The onboarding process typically takes two to four weeks from the decision to the start of active coverage. With well-designed plans, the administrative workload after onboarding is less than one hour per month. The usage rate—that is, the percentage of employees who actively access the budget—varies greatly depending on the provider and the quality of communication: industry averages range from 15 to 52 percent, while well-communicated supplementary health insurance plans reach 60 to 70 percent.
FAKTOR MENSCH : The utilization rate is the true indicator of success for a supplementary health insurance plan—not the number of policies issued. We regularly see companies operating their supplementary health insurance plans for years with a utilization rate of just 15 to 20 percent because their activation communications remain a one-time event. Our experience: Only through annual activation campaigns, digital onboarding, and targeted benefit communications for specific occasions (dental care in January, vision aids in the spring) does utilization consistently rise above 50 percent. That’s when the supplemental health insurance becomes a real benefit.
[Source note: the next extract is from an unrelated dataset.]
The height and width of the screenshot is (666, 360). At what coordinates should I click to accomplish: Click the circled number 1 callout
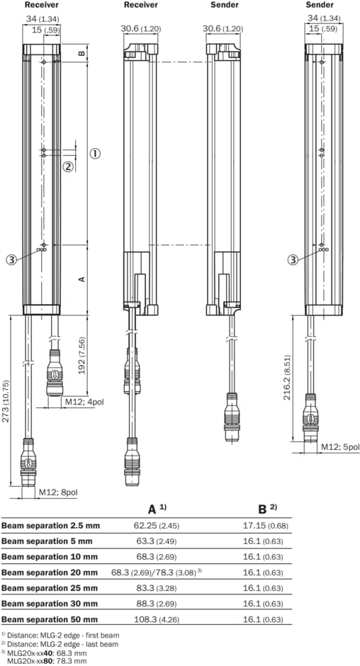pyautogui.click(x=95, y=153)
Distinction from private health insurance and private supplemental health insurance
The bKV is not a private comprehensive health insurance plan: Employees remain members of their statutory health insurance plan. Nor is it an individual supplemental health insurance plan that employees would have to purchase privately—the bKV operates as a group policy, involves no medical underwriting or waiting periods, and often offers more favorable terms than comparable individual policies. When leaving the company, employees can generally transfer their bKV coverage to an individual policy with the same insurer without a new medical exam—meaning they do not lose their coverage when they change employers.
Unlike traditional employee benefits such as company bicycles, commuter passes, or gift cards, the bKV stands out for its health-focused approach: it directly impacts absenteeism, access to specialists, and health coverage for the family. In surveys, employees who receive bKV regularly cite two benefits that other perks do not provide: a sense of appreciation because the employer is investing in their health, and a measurable reduction in financial uncertainty in the event of sudden healthcare costs.
Conclusion
In its current form, employer-sponsored health insurance is a highly efficient component of modern human resources policy: it offers tax incentives, has a streamlined administrative structure, takes effect immediately, and is accessible to the entire workforce. However, its value does not materialize automatically upon signing the contract, but rather through active use by employees—and this adoption is the real operational challenge following implementation.